=== Begin Enclosure ===

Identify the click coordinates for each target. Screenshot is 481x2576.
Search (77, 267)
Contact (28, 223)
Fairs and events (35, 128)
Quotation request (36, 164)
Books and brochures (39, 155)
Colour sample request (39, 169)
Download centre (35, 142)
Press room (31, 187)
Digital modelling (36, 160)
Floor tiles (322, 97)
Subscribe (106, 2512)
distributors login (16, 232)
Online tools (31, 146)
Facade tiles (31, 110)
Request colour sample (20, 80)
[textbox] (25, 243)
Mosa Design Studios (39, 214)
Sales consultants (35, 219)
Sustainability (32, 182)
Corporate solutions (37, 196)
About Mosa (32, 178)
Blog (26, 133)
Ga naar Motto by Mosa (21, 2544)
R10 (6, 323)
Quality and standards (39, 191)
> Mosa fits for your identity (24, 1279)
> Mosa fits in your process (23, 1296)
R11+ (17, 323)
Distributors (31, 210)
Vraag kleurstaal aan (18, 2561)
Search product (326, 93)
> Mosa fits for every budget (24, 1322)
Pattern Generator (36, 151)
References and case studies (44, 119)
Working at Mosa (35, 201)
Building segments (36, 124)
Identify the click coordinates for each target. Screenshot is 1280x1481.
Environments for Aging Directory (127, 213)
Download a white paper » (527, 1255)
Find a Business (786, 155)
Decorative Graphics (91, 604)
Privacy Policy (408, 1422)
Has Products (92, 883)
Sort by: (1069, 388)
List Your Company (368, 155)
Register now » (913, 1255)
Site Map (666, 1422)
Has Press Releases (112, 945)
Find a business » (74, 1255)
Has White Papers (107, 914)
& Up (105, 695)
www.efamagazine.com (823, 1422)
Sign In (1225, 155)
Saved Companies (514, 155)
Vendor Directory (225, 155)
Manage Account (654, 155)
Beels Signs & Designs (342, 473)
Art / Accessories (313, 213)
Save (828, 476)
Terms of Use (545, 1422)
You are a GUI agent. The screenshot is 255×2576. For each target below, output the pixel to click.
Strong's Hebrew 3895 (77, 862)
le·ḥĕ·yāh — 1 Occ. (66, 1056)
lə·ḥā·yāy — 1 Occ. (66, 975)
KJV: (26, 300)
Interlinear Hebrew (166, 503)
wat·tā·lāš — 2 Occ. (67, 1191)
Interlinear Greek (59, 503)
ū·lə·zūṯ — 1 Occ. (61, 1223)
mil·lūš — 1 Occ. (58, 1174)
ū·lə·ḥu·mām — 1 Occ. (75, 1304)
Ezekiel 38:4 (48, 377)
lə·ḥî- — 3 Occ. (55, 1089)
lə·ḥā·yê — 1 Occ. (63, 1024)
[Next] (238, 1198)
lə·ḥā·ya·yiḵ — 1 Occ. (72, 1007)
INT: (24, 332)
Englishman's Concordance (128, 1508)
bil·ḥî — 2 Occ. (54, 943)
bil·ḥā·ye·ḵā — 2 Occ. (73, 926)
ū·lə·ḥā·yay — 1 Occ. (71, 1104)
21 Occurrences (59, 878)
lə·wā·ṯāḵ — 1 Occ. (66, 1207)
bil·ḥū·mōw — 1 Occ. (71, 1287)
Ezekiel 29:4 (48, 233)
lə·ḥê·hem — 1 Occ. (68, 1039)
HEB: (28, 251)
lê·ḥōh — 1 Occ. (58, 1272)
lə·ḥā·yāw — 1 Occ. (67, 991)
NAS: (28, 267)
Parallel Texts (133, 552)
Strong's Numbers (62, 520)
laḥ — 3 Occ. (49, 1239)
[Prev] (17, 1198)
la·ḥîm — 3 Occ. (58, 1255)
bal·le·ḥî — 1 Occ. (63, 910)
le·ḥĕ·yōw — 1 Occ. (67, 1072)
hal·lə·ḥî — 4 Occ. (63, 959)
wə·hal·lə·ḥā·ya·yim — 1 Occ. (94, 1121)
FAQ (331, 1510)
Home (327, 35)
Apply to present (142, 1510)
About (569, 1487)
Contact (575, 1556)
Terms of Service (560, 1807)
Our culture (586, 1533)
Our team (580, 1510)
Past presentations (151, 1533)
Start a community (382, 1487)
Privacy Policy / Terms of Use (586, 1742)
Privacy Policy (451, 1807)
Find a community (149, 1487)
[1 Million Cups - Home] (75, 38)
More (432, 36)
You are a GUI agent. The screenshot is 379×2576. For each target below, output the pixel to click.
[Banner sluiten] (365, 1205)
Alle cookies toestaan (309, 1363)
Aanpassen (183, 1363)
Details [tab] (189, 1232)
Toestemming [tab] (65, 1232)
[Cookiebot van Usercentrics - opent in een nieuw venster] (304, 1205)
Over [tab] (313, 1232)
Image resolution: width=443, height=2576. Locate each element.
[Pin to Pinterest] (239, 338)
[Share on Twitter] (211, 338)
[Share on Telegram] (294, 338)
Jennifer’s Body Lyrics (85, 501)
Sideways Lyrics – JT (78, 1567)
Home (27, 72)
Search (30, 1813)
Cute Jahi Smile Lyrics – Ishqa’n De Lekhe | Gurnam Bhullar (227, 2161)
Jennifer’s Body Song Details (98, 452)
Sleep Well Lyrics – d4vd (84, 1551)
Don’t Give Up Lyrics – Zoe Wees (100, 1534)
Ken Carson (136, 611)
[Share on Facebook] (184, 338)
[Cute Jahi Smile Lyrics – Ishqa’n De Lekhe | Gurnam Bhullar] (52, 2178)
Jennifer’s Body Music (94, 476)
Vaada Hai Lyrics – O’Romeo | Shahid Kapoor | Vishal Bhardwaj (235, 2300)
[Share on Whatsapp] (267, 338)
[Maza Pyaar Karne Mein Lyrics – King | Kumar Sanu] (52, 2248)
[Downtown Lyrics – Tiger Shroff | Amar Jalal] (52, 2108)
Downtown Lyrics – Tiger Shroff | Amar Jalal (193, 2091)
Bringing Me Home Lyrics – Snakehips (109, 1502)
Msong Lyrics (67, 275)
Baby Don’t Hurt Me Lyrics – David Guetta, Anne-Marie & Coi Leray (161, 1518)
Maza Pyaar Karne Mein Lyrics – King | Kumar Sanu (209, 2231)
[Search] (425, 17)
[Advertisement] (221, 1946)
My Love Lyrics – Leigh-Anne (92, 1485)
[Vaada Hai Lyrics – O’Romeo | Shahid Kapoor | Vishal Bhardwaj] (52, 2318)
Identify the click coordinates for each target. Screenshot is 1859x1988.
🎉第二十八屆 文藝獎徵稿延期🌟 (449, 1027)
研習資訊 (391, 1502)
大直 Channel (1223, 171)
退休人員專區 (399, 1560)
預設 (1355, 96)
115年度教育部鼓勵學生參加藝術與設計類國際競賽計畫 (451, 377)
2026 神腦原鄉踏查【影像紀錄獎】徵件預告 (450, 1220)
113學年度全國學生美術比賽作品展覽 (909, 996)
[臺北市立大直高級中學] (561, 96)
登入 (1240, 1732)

=== End Enclosure ===

> _Task prompt_:
How many lines in the entries above include the string "Bhardwaj"? Please answer with that number and nothing more.

> _Solution below_:
2